WHAT TO PRODUCE: Check each line of the records for "page"; collect those that have it.

RECORDS SUPPLIED:
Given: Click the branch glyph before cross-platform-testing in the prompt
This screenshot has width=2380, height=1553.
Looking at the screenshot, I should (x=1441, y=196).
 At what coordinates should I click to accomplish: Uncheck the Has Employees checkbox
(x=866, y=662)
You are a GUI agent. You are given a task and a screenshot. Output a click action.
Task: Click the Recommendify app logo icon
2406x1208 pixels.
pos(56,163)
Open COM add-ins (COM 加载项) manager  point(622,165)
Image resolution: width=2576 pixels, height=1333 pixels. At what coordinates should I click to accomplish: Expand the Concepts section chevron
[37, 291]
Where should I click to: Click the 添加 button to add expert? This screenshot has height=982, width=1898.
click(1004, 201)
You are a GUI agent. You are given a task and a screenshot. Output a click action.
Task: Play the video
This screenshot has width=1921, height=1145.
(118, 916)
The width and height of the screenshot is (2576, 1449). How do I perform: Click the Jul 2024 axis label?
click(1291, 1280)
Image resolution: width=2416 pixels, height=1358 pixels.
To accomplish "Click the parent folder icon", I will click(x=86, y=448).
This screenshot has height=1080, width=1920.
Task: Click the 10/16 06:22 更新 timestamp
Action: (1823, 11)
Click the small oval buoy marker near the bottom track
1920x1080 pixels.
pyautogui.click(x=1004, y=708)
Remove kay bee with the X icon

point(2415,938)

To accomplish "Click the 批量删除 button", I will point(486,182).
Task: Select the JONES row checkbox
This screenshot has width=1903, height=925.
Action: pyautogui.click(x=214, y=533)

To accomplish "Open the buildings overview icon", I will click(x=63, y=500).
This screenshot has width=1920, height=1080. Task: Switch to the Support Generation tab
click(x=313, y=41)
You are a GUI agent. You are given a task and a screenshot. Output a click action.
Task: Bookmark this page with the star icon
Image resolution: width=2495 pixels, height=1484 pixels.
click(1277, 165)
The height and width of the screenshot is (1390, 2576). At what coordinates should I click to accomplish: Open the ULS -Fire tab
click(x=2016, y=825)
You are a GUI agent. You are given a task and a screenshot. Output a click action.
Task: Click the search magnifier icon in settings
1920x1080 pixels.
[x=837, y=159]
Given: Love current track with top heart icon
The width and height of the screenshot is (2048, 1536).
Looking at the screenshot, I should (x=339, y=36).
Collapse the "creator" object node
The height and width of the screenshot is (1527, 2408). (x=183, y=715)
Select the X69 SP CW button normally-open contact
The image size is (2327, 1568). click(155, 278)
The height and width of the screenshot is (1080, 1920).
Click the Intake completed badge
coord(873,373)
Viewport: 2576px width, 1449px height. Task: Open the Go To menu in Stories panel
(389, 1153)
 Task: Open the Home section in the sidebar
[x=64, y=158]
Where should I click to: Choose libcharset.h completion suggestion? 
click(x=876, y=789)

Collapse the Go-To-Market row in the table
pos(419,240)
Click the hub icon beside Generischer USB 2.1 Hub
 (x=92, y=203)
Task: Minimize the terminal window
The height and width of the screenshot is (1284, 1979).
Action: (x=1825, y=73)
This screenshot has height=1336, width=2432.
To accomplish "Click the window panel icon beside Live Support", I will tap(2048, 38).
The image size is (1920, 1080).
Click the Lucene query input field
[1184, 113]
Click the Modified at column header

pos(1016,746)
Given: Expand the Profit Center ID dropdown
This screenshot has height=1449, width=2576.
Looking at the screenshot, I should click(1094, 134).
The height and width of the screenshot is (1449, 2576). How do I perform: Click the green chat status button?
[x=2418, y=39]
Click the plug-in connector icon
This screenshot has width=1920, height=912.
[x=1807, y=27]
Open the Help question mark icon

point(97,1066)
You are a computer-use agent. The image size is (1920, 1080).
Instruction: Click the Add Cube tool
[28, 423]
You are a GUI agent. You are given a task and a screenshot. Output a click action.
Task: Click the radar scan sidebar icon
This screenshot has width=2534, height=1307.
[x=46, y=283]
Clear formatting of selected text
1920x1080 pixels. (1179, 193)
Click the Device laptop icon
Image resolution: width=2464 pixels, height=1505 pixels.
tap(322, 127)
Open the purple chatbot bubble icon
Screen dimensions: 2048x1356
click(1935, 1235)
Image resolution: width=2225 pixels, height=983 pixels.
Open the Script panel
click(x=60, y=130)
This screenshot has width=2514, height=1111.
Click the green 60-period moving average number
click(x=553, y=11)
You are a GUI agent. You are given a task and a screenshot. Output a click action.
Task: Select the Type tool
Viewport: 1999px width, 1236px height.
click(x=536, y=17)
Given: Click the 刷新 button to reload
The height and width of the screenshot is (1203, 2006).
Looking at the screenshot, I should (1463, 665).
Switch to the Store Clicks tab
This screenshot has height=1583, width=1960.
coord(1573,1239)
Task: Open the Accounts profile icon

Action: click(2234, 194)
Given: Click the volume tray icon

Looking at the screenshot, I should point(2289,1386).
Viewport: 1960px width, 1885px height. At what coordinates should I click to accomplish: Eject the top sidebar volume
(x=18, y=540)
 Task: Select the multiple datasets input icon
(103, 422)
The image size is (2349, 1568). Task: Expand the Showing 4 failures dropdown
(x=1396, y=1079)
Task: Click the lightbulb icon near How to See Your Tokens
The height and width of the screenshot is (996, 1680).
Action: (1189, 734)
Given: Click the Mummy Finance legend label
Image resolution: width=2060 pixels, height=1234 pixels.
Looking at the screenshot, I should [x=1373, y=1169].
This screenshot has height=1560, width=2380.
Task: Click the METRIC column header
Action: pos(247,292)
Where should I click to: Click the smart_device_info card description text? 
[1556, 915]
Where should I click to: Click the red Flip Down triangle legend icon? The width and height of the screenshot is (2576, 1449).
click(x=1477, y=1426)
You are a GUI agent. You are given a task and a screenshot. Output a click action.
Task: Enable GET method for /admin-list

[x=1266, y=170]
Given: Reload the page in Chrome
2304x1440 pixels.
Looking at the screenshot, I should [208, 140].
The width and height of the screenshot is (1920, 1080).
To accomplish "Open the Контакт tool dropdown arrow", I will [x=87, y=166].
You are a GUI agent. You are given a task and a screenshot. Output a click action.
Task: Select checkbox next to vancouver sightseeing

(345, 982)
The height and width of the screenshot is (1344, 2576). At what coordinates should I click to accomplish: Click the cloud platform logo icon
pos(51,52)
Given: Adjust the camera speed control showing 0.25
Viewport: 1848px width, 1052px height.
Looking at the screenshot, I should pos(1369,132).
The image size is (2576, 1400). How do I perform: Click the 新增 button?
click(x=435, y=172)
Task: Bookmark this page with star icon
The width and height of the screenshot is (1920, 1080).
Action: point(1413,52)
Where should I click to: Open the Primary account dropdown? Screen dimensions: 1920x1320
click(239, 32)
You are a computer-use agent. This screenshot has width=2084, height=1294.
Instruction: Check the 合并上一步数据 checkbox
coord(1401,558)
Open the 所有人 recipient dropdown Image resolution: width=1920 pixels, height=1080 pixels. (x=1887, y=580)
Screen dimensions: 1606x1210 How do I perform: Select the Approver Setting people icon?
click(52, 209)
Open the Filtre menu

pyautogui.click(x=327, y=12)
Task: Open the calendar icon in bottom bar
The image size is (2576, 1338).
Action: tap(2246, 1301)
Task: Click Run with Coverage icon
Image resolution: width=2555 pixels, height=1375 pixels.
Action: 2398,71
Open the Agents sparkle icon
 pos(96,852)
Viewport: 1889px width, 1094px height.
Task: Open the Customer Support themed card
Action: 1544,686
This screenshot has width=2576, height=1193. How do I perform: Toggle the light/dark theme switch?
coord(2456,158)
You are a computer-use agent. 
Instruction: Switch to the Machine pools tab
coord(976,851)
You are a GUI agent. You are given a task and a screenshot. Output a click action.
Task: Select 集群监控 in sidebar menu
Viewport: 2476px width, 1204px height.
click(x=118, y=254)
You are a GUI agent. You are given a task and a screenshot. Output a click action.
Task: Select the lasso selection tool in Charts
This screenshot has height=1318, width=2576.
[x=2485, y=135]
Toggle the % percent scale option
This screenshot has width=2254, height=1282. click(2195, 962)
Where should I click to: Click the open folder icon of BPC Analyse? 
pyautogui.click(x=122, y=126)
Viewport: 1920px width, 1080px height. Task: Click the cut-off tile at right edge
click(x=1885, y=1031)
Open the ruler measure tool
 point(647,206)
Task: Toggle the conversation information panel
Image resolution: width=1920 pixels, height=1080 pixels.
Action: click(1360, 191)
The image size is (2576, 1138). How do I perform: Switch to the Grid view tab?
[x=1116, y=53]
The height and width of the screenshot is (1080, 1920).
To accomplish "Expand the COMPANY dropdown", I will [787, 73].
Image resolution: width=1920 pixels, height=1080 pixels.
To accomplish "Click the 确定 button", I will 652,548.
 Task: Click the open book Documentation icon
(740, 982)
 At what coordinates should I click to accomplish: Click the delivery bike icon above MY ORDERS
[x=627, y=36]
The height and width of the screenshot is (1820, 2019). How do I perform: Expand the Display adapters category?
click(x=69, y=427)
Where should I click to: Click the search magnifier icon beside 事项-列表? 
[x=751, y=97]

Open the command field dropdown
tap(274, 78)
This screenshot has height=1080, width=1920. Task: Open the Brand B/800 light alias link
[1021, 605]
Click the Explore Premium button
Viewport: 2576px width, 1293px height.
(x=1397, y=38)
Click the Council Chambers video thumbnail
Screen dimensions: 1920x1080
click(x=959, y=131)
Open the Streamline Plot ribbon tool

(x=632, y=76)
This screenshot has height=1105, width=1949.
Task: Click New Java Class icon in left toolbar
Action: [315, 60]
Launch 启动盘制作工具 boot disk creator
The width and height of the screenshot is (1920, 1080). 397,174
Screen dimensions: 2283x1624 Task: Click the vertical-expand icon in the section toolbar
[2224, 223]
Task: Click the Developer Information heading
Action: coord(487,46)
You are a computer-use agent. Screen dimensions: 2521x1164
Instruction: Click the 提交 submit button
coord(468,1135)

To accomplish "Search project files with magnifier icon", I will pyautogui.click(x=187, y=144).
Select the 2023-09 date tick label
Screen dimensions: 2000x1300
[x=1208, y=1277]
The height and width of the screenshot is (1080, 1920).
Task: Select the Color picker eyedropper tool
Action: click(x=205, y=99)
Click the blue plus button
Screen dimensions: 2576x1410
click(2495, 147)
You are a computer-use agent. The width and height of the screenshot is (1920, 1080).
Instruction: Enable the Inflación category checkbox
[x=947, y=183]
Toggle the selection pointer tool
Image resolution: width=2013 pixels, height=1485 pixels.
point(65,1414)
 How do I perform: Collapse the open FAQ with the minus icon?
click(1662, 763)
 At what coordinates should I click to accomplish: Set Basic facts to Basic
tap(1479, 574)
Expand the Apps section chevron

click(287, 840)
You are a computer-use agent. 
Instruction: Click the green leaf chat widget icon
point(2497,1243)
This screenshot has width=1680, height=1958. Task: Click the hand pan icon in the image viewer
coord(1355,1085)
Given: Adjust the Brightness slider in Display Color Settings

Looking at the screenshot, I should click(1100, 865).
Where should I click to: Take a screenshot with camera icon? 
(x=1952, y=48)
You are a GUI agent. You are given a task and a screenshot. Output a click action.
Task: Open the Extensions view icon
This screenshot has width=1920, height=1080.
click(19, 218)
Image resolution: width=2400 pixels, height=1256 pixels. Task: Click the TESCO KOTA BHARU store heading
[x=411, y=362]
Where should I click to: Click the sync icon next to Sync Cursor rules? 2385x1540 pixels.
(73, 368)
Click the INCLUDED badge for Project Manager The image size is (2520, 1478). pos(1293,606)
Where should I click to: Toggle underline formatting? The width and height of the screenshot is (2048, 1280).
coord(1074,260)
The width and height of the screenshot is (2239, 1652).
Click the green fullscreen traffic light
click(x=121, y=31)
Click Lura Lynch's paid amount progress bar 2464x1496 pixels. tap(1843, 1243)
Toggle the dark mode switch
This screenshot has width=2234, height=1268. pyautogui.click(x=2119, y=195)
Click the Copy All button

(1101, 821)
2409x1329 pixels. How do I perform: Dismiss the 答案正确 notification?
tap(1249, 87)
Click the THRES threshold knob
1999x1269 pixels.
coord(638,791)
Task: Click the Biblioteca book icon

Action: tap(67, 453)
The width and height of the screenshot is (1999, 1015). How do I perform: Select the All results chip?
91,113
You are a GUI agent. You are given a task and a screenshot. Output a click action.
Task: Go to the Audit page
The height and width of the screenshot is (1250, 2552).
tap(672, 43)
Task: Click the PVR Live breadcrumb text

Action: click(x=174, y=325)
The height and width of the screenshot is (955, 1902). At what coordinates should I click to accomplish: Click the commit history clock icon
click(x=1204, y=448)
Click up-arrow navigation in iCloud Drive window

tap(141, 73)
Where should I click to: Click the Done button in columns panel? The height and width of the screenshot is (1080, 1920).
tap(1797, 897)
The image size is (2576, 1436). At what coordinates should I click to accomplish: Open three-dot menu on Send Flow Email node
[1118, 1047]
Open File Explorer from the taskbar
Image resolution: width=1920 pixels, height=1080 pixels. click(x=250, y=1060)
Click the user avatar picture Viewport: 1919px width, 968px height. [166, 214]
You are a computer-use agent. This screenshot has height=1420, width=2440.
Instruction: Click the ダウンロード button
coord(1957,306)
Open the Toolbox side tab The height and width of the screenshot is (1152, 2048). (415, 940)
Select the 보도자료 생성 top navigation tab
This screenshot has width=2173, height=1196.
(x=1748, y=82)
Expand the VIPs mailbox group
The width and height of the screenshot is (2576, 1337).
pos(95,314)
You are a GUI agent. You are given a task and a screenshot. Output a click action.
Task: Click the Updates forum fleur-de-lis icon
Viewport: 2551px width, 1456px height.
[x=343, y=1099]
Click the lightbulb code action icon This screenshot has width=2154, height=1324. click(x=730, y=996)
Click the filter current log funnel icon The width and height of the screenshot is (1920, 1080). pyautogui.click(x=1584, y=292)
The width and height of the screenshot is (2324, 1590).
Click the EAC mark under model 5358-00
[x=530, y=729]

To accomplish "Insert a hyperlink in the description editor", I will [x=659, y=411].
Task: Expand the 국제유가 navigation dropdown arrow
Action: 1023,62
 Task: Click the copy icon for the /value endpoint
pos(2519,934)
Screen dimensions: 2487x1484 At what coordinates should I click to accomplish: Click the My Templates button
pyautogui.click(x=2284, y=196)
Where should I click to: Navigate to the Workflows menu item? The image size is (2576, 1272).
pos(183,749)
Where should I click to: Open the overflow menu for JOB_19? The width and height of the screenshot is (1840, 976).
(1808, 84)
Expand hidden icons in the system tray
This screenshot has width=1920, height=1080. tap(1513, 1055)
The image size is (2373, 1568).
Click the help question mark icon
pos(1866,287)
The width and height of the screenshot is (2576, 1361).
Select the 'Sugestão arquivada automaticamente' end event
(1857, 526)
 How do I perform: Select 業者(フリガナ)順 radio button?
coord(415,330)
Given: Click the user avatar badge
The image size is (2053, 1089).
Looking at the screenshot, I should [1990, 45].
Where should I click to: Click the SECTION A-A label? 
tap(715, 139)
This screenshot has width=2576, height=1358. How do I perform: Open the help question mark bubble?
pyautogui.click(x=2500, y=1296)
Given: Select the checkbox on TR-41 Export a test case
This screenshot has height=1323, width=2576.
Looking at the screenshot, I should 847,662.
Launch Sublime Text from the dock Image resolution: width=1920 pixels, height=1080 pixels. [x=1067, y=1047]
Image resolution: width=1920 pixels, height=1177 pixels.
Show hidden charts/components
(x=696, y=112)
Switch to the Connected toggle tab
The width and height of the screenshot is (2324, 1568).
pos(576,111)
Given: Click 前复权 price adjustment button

ANSWER BOX:
Task: Bookmark this page with the star icon
Given: Reload the page in Chrome
Task: Bookmark this page with star icon
Task: Go to the Audit page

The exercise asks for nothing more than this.